The Full Application Sequence
Used together, these skills cover every stage of the application process in a logical order:
Find a role
Save the job description to your application folder
Resume Tailor
Tailor your base resume to this specific JD — keywords, reordering, emphasis
Applicant Screening
QA the tailored resume against ATS criteria before submitting
Cover Letter Generator
Write a specific, under-300-word cover letter that opens with a real hook
Background Research
Build your company brief — business model, recent news, smart questions
Compensation Benchmarker
Know your number before the recruiter screen
Interview Prep
Practice the real questions with STAR answers that have actual numbers
The whole sequence takes 60–90 minutes per serious application — compared to 3–4 hours doing it manually. More importantly, the quality at each stage is higher because you have a tool doing the structured work while you focus on the substance.
Common Questions From Job Seekers
"Will a cover letter written with AI be obvious to recruiters?"
Only if you use it without editing. The skill produces a draft — the specificity and voice come from the context you provide and the edits you make afterward. A cover letter that mentions a real company initiative and connects it to a real story from your background reads like a human wrote it, because a human (you) did the substantive work. The skill structured it.
"Do I need technical skills to use these?"
No. You create a folder, download a CLAUDE.md file from the playbook page, open Claude Code in that folder, and type your request. The hardest part is having your base resume and target job description ready to paste in — which you already have.
"Can I use these if I'm changing careers, not just industries?"
Yes — and career changers arguably benefit more than lateral movers. The resume tailoring and cover letter skills are specifically good at identifying transferable skills and reframing experience in the language of a new field. The key is being honest in your master context about both where you're coming from and where you're trying to go.

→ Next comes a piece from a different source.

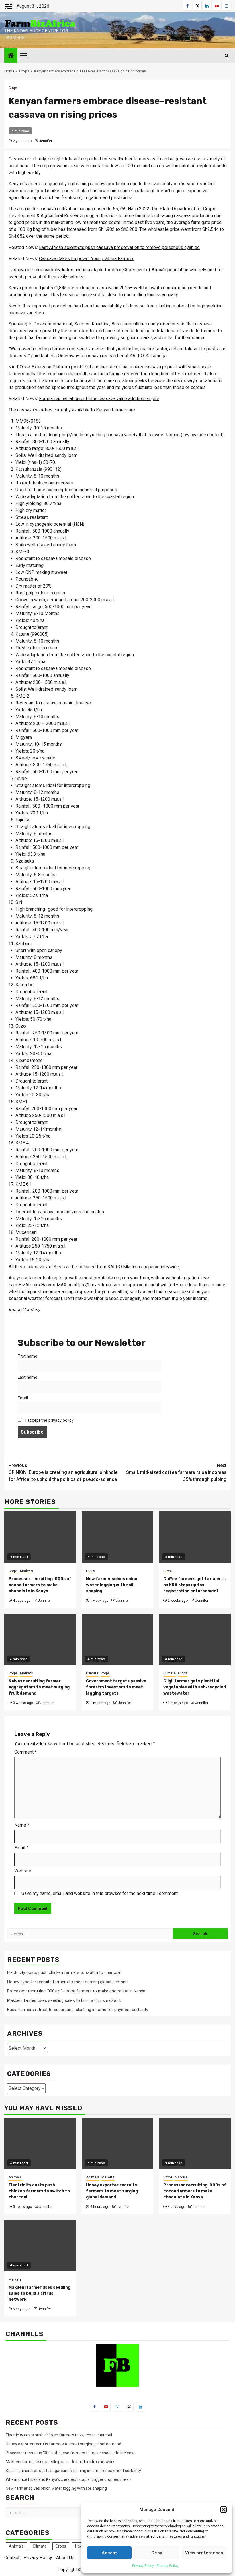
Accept (109, 2552)
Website (22, 1871)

"How much editing does the output need?"
For most people: 10–20 minutes per document. You'll find phrases that don't quite sound like you, facts that need slight adjustment for accuracy, and tone choices you want to nudge. That's normal and expected. The skill saves you from the blank page problem and the structural thinking — you edit, you don't rewrite.
The Six Skills
Resume Tailor
Match your resume to each job description — keywords, ordering, and emphasis — without rewriting from scratch every time.
Cover Letter Generator
A specific, under-300-word cover letter with a real hook — not a polished-but-generic template filler.
Applicant Screening
See your application the way an ATS and recruiter would — keyword gaps, requirement matches, and what to fix before you submit.
Background Research
A focused pre-interview company brief — business model, recent news, team priorities, and 5 smart questions to ask.
Compensation Benchmarker
Know your market range before the recruiter asks — base, bonus, equity, and the specific number to anchor with.
Interview Prep
Practice the real questions for this specific role with STAR answers built from your actual experience — not generic rehearsed lines.
The job search is hard enough without spending four hours manually customizing every application. These skills handle the structural, repetitive work — so the time you do spend is on the conversations that actually move things forward.